Stirling engines have a high potential to produce renewable energy due to their ability to use a wide range of sustainable heat sources, such as concentrated solar thermal power and biomass, and also due to their high theoretical efficiencies. They have not yet achieved widespread use and commercial Stirling engines have had reduced efficiencies compared to their ideal values. In this work we show that a substantial amount of the reduction in efficiency is due to the operation of Stirling engines using sinusoidal motion and quantify this reduction. A discrete model was developed to perform an isothermal analysis of a 100cc alpha-type Stirling engine with a 90 ∘ phase angle offset, to demonstrate the impact of sinusoidal motion on the net work and thermal efficiency in comparison to the ideal cycle. For the specific engine analyzed, the maximum thermal efficiency of the sinusoidal cycle was found to have a limit of 34.4%, which is a reduction of 27.1% from Carnot efficiency. The net work of the sinusoidal cycle was found to be 65.9% of the net work from the ideal cycle.

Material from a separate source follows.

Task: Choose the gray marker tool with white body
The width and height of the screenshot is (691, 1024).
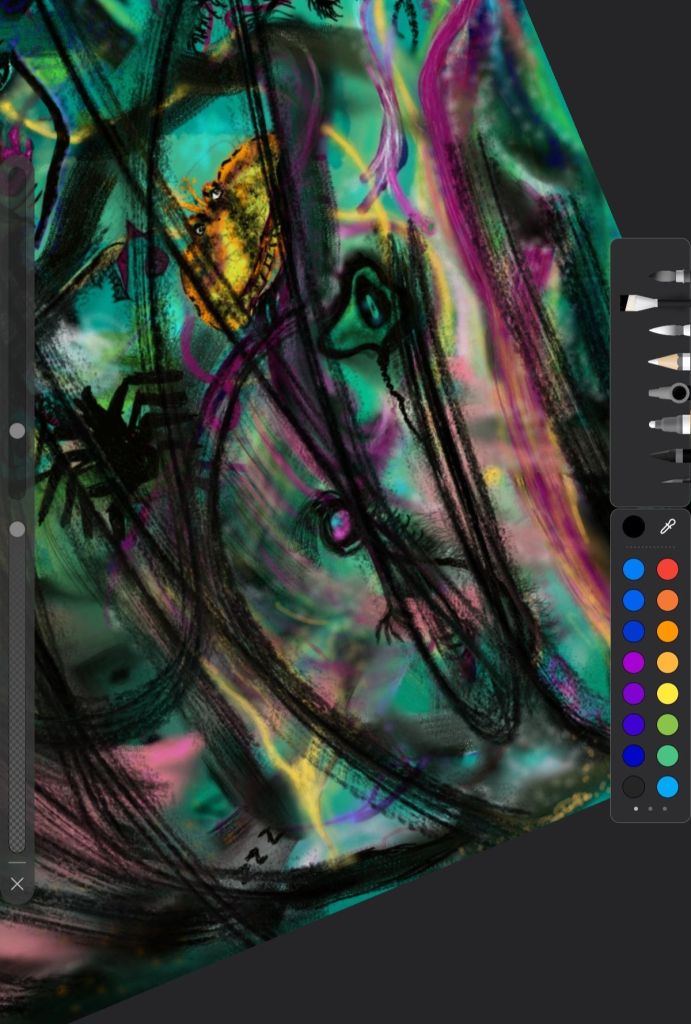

The model was adapted to analyze beta and gamma-type Stirling configurations, and the analysis revealed similar reductions due to sinusoidal motion.

Suggested Citation

  • Salvatore Ranieri & Gilberto A. O. Prado & Brendan D. MacDonald, 2018. "Efficiency Reduction in Stirling Engines Resulting from Sinusoidal Motion," Energies, MDPI, vol. 11(11), pages 1-14, October.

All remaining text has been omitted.